WORK ORDER
Some of the lines below need repeating. Reproduce exactly those between the lines holding "Given: Click the Log Message text area" and "The width and", inclusive.

SUPPLIED MATERIAL
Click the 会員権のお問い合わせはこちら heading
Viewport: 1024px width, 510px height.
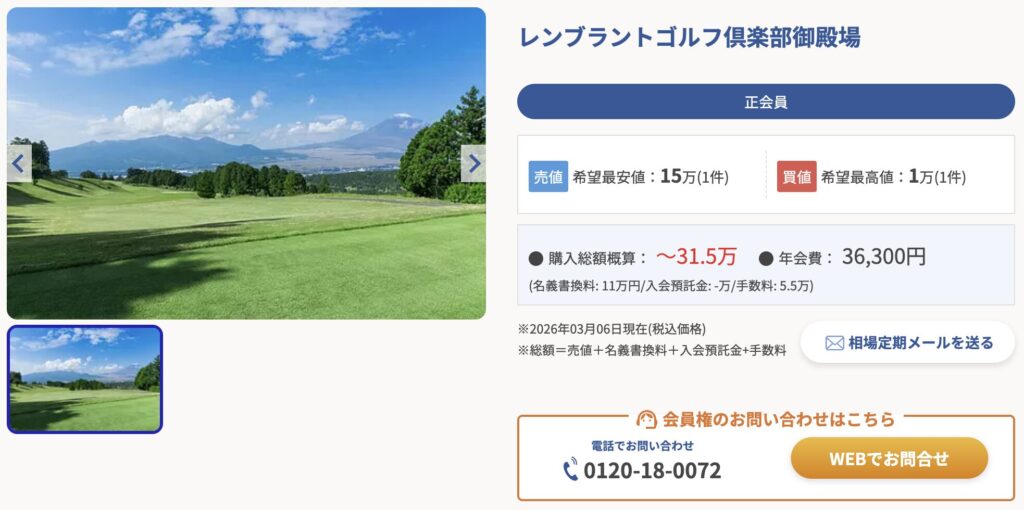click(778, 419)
...
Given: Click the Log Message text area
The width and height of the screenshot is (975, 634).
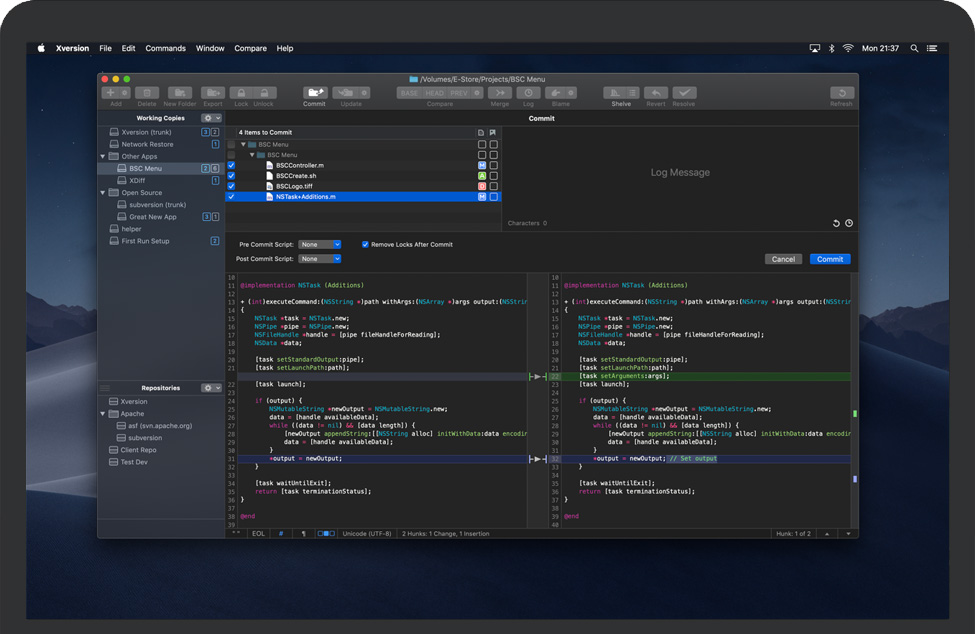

RESPONSE TO THE TASK
Given: Click the Log Message text area
The width and height of the screenshot is (975, 634).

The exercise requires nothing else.